Outdoor Engagement
When we get too caught up in the busyness of the world, we lose connection with one another – and ourselves.
–Jack Kornfield
The bull came at dusk. I heard nothing, saw nothing. Suddenly he was there, a pale swath amid the timber. I inched the binos upward until my eyes beheld the beast: massive frame, antlers like hunks of driftwood, dark eyes staring directly at me. And then he was gone.
Back at camp, stoking the fire and watching evaporative mist float off my clothes, I replayed the scene. I had the wind. I’d made no sound. Was it a reflection off the bino lens? The outline of my hunting cap? Cervine sixth sense? Somehow the elk spotted me. Amazing.
Touché, old bruiser. You got me.
I’d spent a long weekend deep in the Gallatin backcountry. At the end of the first day, I stopped thinking about work. Patience and quietude soon followed. By day three I was an animal: strong, stealthy, single-minded of purpose. I scaled mountainsides. A moose walked within three feet of me. And on the last evening, in the final moments before dark, I found what I was looking for.
An encounter. A moment of pure connection, unmuddled by the static of modern life. I needed to go back in time, beyond email and appointments and never-ending to-do lists. Past civilization and technology, way back to where it all began. And at that moment, when the big bull elk and I stared into each other’s eyes, I felt it: the primordial link, the ancient bond, the inexorable connection between predator and prey. Time obliterated as eons passed between us. And I was renewed. By exploring the wilderness—slowly, carefully, thoroughly—I’d restored my connection to the world around me, and to myself.

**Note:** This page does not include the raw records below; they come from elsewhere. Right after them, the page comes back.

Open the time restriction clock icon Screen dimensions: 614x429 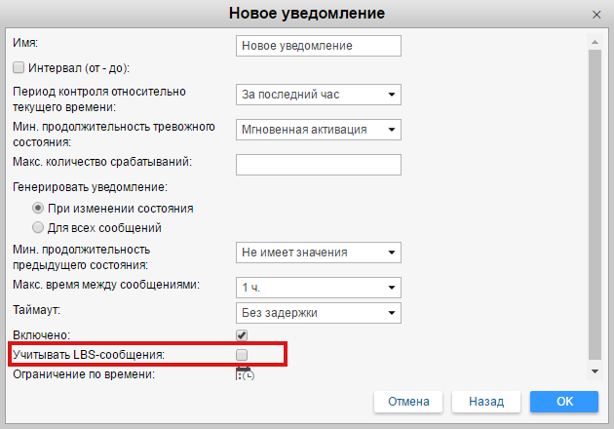[x=245, y=374]
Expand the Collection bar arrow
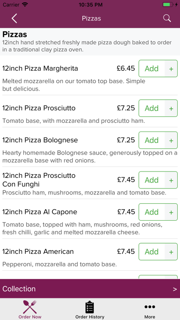 [x=175, y=289]
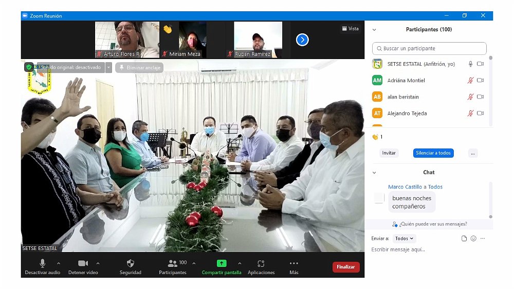This screenshot has height=289, width=514.
Task: Open the Enviar a Todos dropdown
Action: [404, 238]
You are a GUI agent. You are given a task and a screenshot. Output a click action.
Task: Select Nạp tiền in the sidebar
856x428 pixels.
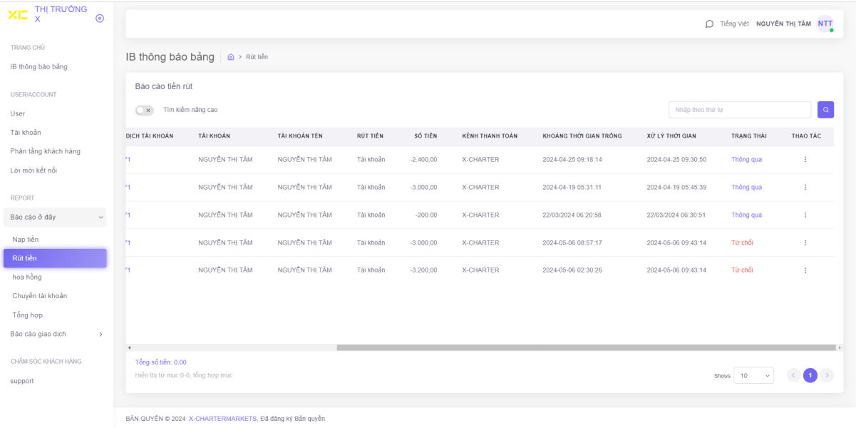(x=26, y=240)
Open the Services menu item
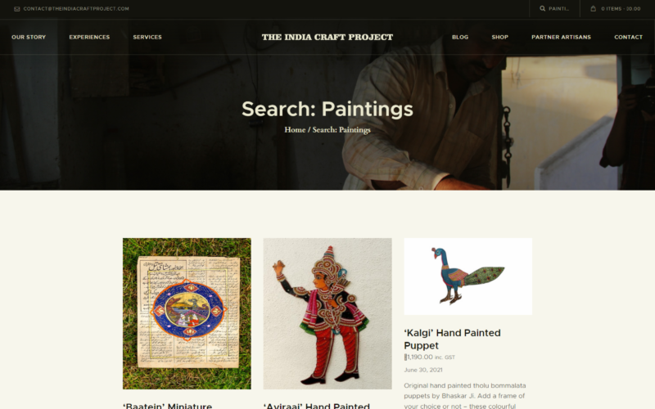 coord(147,37)
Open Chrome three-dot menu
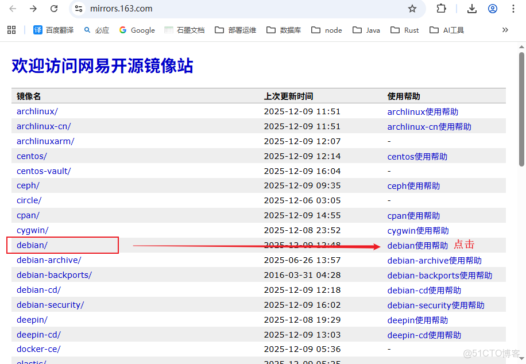Viewport: 526px width, 364px height. (x=513, y=9)

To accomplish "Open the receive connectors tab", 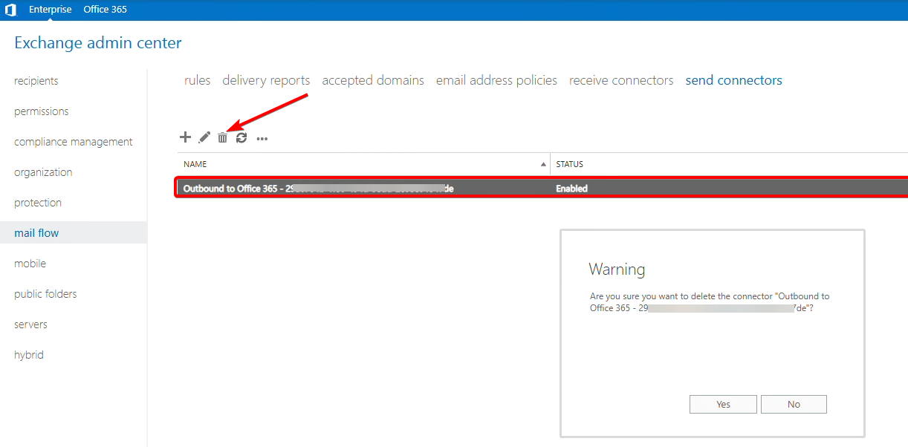I will click(x=621, y=80).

And so it goes. Each fall, we head to the woods with a new purpose. We focus. We observe. We look for stories: beds in the grass, hair on trees, tracks in snow. We trace things back to their origins. We explore the world around us and look for patterns within it. And by doing so, we make connections.
This issue explores that search for connections: to nature, to recreation, to others, to oneself. Chasing whitetails along the Gallatin River, Bill Bilverstone strives for a more authentic outdoor experience. Peeling back prejudice, Tom Reed finds beauty in the oft-maligned mountain whitefish. Other authors help strip away unnecessary layers through eating wild plants, flying solo in the wilderness, and building a blind with one’s own two hands. And for some visual stimulation, check our 2012 O/B Photo Contest winners—there’s no better motivation for getting off the couch and engaging the outdoors.
So get out there this fall and explore—and not at light speed, like a tourist checking off a must-see list. Slow down. Move like a hunter. Look. Listen. Smell. Feel. Taste. There’s a big, wild world calling you. Enter it, engage it, connect to it. You’ll be glad you did.